### The data

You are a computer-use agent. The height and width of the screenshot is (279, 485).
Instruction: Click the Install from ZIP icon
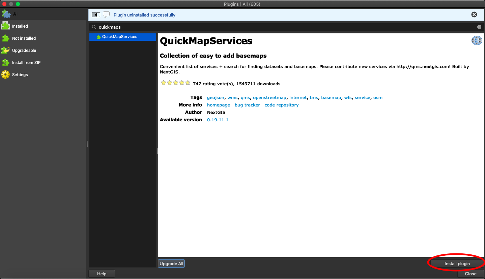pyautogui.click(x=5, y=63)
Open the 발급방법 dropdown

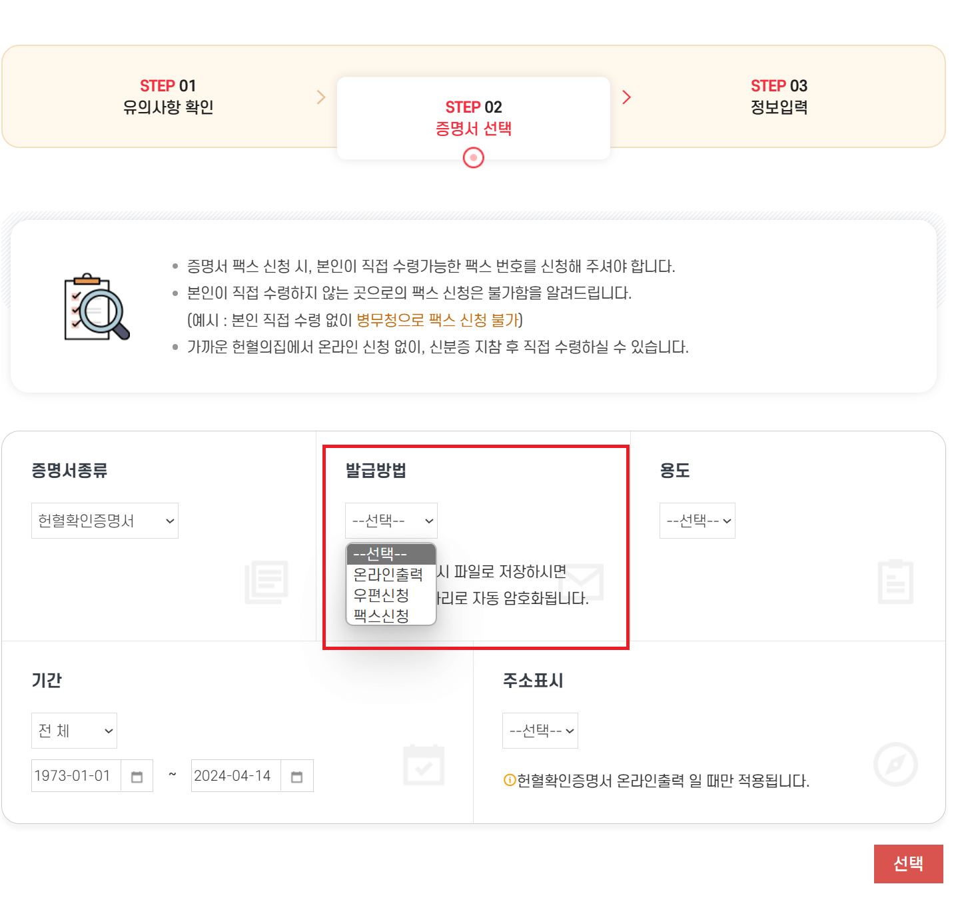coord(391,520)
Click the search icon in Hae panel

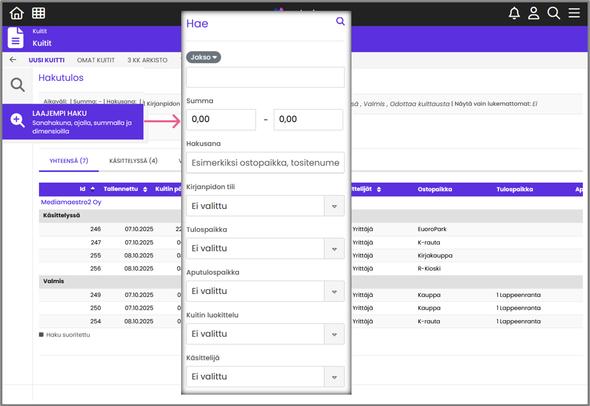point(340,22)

### Assigned task
Please set down each line of the listing above word for word, skipping any pictures.

### Written response
You are a computer-use agent. The height and width of the screenshot is (279, 485).
Instruction: Click the Install from ZIP icon
pyautogui.click(x=5, y=63)
Open the 발급방법 dropdown

coord(391,520)
Click the search icon in Hae panel

point(340,22)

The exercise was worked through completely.